* _PROBLEM TO SOLVE_
Pictures aside, reproduce exactly and only the lines below, starting at the one containing "Task: Click the Journal" and ending at the last line.

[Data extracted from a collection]
------------

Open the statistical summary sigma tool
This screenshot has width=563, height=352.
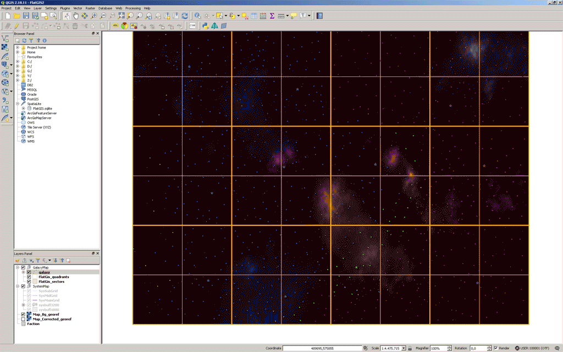pyautogui.click(x=272, y=16)
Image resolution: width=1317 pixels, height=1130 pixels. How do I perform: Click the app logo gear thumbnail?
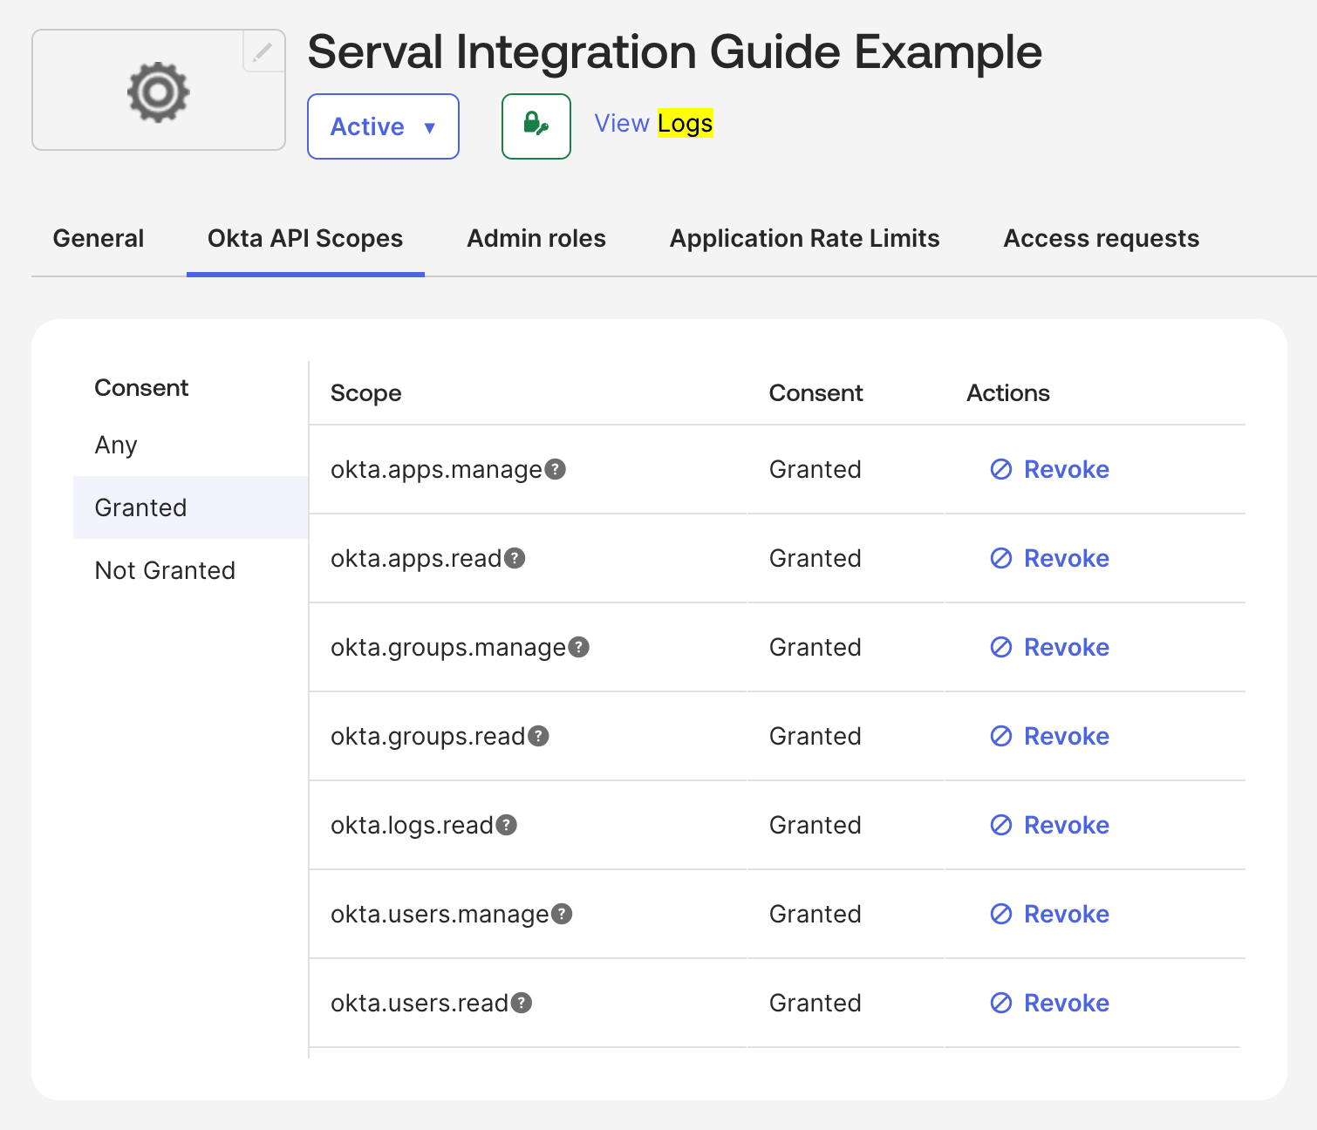tap(158, 91)
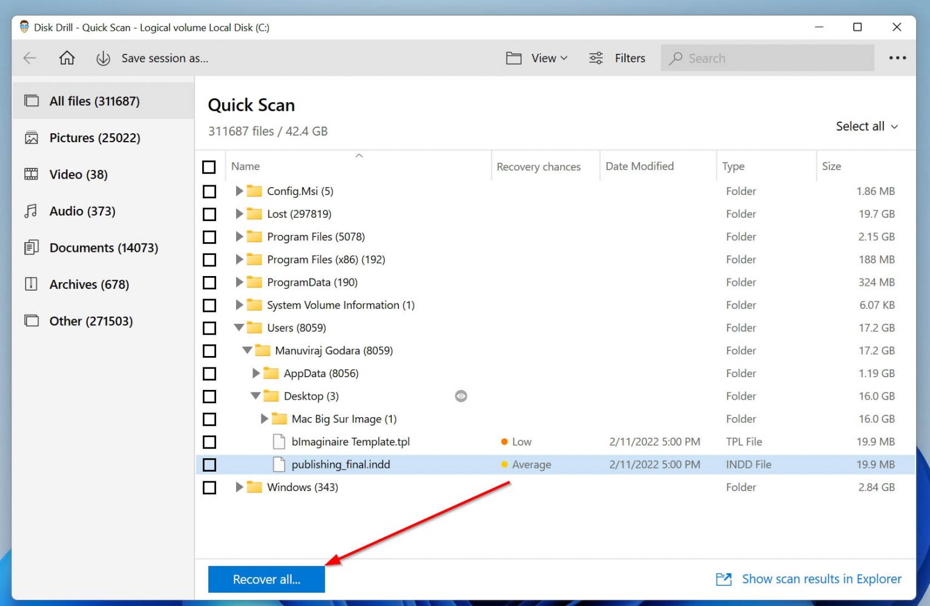
Task: Click the Save session download icon
Action: tap(103, 58)

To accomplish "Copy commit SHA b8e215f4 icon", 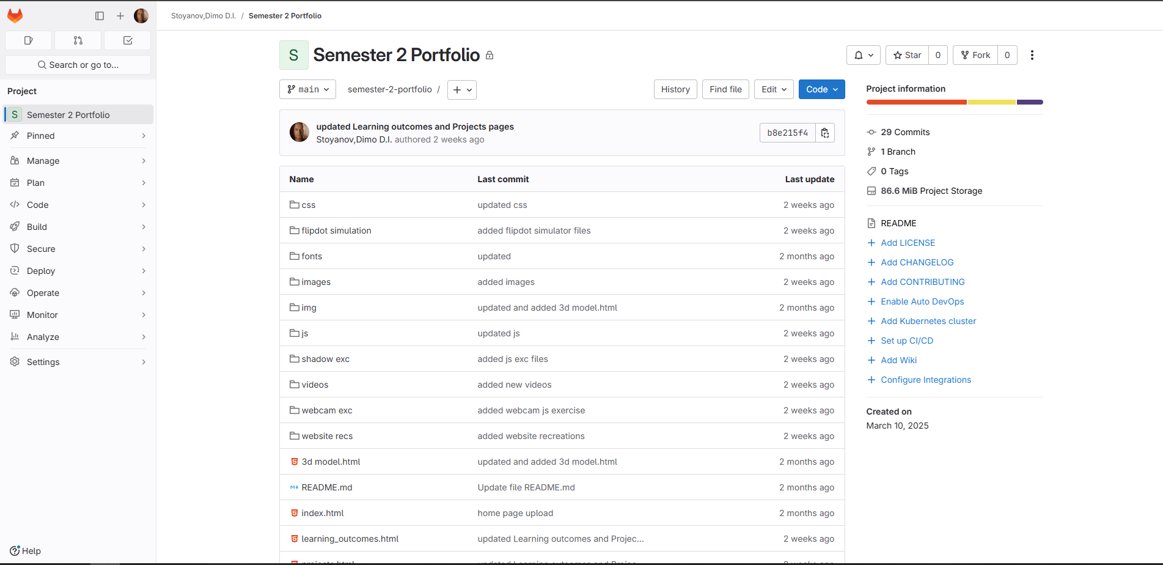I will (825, 133).
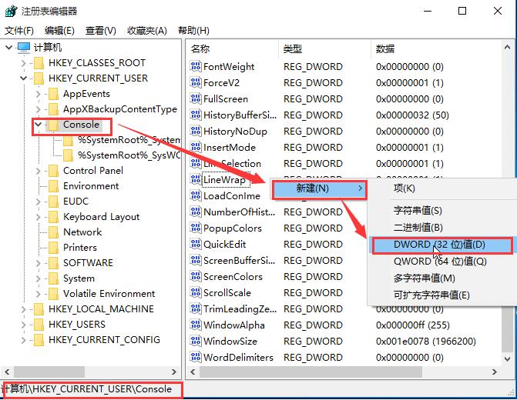Select the Keyboard Layout key
Screen dimensions: 517x400
(101, 217)
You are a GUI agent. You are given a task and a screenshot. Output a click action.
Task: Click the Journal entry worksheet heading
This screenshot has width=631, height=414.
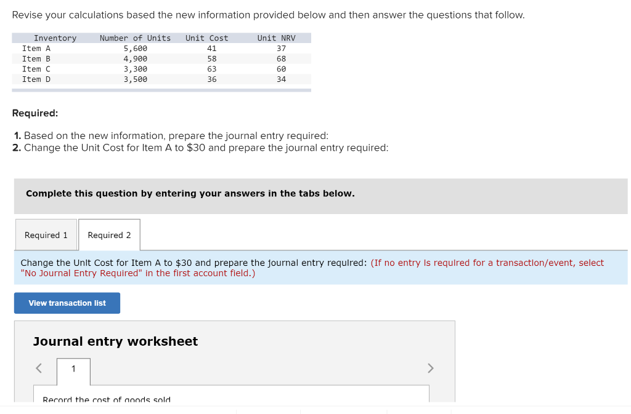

------------

* _ANSWER BOX_
Task: Click the Journal entry worksheet heading
This screenshot has width=631, height=414.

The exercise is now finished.